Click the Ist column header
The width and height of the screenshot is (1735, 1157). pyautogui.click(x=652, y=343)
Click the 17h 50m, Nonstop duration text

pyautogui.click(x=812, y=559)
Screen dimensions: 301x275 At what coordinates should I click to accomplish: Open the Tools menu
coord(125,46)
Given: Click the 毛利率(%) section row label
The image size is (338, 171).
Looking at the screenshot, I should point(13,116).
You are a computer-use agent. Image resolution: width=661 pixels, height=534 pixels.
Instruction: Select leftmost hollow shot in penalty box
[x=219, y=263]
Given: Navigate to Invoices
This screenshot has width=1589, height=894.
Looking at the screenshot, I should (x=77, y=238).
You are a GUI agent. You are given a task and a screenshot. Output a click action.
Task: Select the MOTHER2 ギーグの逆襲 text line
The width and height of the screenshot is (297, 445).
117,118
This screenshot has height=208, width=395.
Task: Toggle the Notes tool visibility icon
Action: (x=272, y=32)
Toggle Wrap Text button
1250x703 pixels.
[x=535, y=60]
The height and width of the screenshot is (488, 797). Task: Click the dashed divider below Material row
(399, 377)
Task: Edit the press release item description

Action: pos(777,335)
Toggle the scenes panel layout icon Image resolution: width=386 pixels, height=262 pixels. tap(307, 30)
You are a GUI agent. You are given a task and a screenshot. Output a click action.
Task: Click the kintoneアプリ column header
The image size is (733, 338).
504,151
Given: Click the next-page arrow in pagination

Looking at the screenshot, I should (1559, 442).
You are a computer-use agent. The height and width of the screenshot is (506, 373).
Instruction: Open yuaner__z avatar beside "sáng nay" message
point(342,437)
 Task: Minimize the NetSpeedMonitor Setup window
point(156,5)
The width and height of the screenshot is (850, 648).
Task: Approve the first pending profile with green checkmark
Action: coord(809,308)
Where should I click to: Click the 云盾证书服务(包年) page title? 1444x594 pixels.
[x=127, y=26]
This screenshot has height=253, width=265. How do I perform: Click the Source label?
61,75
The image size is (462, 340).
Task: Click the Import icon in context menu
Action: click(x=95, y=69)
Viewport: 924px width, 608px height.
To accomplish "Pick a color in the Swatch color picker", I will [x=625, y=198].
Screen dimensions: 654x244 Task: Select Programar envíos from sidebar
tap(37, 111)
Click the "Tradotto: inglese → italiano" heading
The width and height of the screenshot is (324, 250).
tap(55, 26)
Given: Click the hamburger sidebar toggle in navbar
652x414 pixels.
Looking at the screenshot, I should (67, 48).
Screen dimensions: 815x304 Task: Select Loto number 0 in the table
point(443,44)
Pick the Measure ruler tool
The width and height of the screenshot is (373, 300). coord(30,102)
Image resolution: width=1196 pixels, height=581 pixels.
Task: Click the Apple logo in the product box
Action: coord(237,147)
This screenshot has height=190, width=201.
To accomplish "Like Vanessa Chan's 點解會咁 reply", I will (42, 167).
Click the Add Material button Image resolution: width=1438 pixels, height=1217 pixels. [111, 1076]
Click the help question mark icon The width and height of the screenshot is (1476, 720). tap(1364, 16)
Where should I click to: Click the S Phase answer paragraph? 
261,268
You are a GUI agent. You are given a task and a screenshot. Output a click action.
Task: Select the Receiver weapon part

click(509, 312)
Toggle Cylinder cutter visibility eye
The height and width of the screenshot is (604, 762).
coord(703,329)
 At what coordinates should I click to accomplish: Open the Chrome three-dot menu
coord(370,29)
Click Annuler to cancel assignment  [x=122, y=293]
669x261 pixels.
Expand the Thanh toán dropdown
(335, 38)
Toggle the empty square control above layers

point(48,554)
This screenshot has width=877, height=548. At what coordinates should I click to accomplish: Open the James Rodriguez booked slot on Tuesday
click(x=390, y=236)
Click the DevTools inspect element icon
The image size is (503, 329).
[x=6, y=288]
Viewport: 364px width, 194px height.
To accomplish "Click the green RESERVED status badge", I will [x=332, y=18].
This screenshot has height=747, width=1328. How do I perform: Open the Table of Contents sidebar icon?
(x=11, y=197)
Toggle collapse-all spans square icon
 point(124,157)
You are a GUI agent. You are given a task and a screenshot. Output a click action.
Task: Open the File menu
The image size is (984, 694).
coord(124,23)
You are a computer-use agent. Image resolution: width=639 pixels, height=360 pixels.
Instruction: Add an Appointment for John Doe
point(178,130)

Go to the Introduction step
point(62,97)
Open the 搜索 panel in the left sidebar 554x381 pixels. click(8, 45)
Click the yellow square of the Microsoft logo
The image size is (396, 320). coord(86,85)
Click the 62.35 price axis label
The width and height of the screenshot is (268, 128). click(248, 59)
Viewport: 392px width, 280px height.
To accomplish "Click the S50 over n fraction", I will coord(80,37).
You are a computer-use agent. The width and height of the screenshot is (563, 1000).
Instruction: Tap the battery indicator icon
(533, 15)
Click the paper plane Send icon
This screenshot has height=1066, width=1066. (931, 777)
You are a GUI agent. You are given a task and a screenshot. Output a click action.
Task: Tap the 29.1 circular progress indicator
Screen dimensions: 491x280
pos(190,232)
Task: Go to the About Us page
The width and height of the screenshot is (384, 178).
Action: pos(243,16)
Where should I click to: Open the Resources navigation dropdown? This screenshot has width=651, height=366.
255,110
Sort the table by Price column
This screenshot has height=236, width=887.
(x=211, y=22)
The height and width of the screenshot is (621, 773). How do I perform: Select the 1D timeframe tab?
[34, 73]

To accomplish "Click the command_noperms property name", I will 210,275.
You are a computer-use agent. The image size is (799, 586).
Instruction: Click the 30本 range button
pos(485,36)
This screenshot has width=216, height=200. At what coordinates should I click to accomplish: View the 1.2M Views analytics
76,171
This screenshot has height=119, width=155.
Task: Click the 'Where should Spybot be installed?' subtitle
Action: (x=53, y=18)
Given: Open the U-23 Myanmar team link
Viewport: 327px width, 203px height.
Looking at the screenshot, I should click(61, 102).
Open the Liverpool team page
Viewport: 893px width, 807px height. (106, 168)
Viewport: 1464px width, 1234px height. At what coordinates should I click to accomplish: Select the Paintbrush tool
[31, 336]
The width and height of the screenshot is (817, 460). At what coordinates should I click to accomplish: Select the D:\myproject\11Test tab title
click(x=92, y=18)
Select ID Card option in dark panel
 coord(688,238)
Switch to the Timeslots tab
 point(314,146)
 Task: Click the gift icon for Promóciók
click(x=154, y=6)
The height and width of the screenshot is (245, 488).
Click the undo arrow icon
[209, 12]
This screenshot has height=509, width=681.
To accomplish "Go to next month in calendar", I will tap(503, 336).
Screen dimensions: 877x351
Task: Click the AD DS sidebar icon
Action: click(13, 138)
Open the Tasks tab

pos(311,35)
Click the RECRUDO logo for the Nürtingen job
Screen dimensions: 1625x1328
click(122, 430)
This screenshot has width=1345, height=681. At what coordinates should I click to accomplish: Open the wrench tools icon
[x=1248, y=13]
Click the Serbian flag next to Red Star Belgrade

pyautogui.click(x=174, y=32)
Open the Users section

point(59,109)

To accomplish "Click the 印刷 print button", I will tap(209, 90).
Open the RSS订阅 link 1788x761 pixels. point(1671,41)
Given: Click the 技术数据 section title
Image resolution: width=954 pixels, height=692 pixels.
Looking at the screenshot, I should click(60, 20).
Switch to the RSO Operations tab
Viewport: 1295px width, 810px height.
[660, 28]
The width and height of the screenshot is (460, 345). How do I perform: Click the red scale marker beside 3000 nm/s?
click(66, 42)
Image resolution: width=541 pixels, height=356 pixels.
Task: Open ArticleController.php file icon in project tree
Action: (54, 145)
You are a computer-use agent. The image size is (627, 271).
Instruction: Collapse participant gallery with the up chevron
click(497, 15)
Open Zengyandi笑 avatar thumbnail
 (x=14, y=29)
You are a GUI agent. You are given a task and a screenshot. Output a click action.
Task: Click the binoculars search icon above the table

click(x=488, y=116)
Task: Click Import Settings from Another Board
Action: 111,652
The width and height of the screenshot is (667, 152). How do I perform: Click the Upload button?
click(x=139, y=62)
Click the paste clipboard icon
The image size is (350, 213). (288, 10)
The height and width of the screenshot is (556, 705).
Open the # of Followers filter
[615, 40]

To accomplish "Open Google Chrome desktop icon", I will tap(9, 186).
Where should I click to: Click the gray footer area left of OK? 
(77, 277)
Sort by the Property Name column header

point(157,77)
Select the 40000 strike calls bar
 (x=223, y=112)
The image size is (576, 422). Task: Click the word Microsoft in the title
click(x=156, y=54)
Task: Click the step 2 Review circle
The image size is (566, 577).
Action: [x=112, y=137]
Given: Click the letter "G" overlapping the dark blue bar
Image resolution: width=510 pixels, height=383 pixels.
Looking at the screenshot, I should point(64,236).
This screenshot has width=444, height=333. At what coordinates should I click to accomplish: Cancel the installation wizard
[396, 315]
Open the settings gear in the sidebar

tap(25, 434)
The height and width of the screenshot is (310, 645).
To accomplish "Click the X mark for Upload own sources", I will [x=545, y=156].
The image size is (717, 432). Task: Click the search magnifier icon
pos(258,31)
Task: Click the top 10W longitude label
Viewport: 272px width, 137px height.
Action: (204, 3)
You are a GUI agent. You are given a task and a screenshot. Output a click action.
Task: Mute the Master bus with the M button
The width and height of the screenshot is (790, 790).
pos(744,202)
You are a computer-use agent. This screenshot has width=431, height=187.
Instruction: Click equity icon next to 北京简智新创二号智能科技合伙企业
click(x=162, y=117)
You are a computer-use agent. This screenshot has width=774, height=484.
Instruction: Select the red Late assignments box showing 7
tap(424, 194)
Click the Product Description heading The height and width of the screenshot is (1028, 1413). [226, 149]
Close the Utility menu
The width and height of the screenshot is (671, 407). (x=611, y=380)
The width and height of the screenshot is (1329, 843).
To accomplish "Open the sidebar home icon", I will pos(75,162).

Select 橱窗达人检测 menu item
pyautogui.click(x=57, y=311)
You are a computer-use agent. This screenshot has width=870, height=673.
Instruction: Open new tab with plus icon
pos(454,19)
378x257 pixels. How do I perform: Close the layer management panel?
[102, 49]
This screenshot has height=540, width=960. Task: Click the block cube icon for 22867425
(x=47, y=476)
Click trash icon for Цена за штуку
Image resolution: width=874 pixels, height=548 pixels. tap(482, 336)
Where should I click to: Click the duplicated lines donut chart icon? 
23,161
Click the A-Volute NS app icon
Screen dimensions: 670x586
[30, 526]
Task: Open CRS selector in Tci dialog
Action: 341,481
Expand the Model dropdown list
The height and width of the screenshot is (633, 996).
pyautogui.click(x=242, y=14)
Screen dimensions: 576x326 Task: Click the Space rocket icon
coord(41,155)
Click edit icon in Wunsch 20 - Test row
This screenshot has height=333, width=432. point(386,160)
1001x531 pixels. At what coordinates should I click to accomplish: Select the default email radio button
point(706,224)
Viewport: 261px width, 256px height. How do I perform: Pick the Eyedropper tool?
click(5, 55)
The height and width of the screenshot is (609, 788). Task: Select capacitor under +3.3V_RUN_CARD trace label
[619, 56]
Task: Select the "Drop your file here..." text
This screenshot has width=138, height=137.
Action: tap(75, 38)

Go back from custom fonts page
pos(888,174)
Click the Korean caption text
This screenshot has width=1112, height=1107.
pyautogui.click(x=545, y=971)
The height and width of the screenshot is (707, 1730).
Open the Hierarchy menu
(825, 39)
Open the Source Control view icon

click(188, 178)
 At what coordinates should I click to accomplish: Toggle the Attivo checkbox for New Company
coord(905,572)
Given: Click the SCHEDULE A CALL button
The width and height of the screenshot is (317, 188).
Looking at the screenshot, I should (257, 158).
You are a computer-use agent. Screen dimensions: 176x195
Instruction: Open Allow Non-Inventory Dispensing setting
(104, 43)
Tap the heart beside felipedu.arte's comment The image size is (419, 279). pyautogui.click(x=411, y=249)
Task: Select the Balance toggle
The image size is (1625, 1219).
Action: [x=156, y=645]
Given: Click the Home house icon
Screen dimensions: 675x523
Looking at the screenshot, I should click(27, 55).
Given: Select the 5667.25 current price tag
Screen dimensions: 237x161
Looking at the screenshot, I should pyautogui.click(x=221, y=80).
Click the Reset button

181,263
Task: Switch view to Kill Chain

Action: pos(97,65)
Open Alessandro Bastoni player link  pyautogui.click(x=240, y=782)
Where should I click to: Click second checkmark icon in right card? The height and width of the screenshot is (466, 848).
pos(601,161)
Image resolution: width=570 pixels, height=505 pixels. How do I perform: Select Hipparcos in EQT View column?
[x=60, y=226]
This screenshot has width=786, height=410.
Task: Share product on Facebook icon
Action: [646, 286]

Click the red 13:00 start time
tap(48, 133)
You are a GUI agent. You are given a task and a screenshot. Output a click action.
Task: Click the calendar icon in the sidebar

■ **PROMPT**
Output the lines between the one containing "has width=774, height=484." and the one containing "pos(454,19)", inclusive, as a Markdown table with the columns Row and Line. Number each line in Row and leave out blank lines.

■ **WRITTEN RESPONSE**
| Row | Line |
|---|---|
| 1 | You are a computer-use agent. This screenshot has width=774, height=484. |
| 2 | Instruction: Select the red Late assignments box showing 7 |
| 3 | tap(424, 194) |
| 4 | Click the Product Description heading The height and width of the screenshot is (1028, 1413). [226, 149] |
| 5 | Close the Utility menu |
| 6 | The width and height of the screenshot is (671, 407). (x=611, y=380) |
| 7 | The width and height of the screenshot is (1329, 843). |
| 8 | To accomplish "Open the sidebar home icon", I will pos(75,162). |
| 9 | Select 橱窗达人检测 menu item |
| 10 | pyautogui.click(x=57, y=311) |
| 11 | You are a computer-use agent. This screenshot has width=870, height=673. |
| 12 | Instruction: Open new tab with plus icon |
| 13 | pos(454,19) |